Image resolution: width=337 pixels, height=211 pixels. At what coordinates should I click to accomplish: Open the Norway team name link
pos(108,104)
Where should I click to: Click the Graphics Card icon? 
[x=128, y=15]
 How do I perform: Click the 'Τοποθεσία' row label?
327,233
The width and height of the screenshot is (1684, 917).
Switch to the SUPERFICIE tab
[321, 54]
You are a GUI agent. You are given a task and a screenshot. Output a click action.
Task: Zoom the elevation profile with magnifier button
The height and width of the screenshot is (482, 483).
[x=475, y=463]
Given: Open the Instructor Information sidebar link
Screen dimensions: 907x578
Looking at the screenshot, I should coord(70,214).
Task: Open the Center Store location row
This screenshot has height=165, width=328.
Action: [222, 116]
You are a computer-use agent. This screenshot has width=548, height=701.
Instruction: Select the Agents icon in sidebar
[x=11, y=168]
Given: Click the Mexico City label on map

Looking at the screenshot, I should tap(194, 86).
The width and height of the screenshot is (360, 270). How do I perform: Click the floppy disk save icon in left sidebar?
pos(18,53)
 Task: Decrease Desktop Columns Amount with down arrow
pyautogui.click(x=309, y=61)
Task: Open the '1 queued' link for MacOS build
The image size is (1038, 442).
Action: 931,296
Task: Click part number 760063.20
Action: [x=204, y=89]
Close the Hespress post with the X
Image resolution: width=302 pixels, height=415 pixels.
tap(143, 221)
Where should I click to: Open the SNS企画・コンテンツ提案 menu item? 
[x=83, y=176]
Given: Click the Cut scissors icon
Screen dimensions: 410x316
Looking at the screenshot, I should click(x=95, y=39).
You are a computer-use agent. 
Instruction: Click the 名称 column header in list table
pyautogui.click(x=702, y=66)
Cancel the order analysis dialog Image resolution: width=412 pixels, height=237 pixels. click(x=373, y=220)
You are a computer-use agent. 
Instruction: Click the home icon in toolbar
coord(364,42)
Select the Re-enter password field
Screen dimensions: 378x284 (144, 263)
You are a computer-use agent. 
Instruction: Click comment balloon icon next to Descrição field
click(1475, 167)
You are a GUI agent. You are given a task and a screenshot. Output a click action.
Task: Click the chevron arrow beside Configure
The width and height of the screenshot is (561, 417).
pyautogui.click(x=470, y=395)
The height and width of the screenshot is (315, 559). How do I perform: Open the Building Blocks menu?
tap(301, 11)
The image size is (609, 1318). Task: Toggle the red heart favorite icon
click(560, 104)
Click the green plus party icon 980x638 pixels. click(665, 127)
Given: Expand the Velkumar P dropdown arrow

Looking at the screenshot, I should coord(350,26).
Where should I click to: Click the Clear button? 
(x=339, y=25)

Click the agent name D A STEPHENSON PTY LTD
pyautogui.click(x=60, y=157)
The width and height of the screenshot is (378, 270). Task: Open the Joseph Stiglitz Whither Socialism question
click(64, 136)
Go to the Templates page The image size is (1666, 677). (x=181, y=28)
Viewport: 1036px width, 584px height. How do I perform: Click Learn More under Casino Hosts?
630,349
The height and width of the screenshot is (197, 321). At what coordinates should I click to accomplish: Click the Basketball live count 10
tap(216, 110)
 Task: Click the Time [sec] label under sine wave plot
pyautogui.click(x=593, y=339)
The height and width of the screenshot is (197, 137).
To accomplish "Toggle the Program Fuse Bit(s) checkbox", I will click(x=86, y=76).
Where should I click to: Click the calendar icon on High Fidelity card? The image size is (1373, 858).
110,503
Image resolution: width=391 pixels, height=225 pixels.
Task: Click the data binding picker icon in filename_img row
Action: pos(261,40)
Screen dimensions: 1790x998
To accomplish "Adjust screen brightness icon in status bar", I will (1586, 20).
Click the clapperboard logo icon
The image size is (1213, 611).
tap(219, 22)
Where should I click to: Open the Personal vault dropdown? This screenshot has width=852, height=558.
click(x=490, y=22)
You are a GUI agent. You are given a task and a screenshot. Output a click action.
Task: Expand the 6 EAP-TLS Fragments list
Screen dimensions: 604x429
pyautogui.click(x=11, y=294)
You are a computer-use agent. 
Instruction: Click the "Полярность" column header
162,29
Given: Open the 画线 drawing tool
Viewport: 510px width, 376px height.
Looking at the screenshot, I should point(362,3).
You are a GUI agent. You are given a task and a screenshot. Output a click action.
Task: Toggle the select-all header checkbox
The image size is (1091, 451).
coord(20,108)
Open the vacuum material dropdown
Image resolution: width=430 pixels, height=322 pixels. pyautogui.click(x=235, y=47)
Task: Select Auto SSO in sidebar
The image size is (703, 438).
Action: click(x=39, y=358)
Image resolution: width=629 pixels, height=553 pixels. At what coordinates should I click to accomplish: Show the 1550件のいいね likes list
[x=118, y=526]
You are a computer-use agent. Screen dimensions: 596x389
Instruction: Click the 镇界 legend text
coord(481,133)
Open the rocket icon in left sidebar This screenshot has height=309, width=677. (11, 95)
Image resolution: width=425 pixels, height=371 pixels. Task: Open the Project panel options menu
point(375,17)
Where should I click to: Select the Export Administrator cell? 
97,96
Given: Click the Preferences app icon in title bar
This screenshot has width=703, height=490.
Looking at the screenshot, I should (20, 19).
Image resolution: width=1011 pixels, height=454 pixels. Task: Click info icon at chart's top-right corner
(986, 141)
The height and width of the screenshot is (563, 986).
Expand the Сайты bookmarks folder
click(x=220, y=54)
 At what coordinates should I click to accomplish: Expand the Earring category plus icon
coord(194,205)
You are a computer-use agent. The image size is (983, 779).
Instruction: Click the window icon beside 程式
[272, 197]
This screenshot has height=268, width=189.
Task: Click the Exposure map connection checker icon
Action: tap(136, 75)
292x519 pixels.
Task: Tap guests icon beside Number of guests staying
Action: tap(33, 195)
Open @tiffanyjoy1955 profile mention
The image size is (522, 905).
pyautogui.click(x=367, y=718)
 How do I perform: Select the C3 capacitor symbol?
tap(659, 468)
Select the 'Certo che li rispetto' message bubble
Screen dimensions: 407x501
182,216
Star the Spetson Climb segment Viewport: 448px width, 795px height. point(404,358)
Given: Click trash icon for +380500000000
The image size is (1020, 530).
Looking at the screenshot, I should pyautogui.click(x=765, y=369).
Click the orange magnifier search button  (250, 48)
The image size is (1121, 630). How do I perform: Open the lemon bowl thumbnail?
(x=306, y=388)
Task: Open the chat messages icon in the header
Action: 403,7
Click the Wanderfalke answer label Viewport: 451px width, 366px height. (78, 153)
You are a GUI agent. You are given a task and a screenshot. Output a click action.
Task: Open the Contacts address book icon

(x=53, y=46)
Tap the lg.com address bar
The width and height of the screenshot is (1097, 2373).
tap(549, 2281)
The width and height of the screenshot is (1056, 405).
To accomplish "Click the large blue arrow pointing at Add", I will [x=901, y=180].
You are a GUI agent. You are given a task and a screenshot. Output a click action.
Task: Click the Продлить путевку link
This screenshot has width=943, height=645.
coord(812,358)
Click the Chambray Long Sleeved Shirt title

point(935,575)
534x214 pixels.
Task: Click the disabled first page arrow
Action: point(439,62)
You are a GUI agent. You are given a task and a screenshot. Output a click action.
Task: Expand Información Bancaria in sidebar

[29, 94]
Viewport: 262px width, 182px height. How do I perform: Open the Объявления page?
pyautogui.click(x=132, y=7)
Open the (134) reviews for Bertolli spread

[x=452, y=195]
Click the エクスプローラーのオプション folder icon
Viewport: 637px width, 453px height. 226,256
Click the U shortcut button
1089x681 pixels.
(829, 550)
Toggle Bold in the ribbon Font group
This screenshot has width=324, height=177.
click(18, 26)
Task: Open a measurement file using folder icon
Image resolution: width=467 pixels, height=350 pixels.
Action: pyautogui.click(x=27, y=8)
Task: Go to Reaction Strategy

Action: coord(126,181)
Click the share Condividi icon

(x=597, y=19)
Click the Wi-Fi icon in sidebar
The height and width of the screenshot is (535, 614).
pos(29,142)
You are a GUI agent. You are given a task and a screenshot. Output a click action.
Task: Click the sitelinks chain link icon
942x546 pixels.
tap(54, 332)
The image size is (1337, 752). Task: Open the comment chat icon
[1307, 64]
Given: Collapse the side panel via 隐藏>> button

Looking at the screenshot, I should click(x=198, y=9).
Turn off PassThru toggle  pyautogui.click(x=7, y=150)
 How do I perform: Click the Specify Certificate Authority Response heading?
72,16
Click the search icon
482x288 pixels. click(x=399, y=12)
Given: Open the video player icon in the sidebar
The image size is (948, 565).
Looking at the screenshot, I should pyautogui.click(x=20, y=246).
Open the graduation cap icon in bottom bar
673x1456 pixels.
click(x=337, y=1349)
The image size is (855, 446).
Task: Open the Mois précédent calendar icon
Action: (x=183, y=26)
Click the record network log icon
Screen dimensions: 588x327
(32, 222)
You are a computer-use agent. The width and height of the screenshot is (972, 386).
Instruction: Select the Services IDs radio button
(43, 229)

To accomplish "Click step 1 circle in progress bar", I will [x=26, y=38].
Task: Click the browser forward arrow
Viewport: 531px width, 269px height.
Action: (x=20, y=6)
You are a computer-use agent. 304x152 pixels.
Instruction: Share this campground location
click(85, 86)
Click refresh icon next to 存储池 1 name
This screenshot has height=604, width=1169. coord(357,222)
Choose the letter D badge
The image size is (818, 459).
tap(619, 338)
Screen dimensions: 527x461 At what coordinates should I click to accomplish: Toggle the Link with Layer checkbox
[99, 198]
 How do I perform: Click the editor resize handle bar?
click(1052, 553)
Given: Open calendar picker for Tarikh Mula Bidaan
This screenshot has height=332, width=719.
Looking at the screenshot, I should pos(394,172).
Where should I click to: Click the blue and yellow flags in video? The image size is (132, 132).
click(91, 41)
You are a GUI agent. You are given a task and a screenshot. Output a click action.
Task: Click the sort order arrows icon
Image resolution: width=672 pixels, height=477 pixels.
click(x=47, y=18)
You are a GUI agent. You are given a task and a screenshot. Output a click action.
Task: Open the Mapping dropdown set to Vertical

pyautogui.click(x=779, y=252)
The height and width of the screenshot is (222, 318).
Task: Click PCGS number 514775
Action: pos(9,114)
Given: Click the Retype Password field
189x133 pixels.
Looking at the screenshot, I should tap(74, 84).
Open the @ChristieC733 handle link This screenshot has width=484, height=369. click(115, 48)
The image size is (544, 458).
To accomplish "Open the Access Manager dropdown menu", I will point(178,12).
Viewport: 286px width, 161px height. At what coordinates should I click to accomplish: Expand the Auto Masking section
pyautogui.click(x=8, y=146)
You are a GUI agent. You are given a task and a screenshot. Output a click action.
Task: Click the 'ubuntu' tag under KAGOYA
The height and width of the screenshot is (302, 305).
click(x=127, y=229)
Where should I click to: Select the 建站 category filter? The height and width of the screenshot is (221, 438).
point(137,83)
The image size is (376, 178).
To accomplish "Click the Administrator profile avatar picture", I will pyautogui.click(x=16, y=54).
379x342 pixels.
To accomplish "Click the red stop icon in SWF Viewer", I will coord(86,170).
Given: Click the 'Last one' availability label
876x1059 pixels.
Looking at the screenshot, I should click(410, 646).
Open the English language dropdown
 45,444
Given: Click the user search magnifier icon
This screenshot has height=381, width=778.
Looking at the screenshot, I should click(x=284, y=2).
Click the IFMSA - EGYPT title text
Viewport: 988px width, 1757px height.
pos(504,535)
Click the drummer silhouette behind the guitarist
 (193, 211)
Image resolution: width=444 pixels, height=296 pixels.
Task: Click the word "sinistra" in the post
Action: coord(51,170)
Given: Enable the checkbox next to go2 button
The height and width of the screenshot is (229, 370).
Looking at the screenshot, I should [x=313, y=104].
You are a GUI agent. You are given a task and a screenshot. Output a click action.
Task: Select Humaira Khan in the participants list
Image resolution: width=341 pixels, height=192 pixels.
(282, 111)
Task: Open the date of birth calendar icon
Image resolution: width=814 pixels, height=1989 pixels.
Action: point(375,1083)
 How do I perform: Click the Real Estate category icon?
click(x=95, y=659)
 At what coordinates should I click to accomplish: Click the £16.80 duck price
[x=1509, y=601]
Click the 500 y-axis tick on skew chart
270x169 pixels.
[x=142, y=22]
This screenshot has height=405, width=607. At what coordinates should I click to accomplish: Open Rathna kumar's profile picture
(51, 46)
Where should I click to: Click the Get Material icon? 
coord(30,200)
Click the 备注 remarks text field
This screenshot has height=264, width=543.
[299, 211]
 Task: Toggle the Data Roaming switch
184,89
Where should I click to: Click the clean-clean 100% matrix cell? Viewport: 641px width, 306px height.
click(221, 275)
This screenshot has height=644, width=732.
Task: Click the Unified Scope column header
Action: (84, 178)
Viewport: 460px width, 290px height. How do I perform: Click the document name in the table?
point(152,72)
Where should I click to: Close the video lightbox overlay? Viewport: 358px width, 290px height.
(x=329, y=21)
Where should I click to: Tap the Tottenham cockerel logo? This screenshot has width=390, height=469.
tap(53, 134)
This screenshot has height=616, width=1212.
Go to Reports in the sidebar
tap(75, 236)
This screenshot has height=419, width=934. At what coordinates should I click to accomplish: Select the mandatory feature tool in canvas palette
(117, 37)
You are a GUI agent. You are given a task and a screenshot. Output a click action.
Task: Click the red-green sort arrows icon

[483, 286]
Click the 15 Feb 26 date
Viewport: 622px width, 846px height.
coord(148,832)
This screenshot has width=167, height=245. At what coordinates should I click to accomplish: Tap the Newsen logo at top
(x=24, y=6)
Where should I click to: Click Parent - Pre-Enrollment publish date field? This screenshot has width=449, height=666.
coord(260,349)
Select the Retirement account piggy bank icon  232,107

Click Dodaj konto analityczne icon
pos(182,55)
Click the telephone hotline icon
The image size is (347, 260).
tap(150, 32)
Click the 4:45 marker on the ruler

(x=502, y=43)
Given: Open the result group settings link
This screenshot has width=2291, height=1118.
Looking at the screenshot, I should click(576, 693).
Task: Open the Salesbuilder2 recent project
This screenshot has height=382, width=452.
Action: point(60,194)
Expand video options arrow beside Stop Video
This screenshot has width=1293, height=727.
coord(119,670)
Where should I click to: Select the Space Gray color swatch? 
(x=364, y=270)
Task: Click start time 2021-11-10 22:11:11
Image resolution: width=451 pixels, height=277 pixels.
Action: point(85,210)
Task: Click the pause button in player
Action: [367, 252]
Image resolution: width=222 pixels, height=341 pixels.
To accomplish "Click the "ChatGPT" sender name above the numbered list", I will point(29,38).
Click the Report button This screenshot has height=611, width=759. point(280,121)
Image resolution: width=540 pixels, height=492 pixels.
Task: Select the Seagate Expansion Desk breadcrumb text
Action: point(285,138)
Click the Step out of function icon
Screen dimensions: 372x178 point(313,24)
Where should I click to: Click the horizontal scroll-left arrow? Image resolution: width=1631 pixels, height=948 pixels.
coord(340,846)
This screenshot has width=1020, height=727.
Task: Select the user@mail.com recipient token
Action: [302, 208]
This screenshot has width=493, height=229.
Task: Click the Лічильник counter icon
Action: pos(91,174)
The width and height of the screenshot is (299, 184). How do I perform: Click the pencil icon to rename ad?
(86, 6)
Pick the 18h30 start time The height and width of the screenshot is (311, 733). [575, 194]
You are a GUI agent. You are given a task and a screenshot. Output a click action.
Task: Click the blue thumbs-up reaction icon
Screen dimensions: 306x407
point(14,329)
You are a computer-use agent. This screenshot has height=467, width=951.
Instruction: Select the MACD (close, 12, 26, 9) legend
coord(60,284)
######
TASK INSTRUCTIONS>
Each line of the entries above that includes the string "order" should be copied out.

YOUR SOLUTION>
Cancel the order analysis dialog Image resolution: width=412 pixels, height=237 pixels. click(x=373, y=220)
Task: Click the sort order arrows icon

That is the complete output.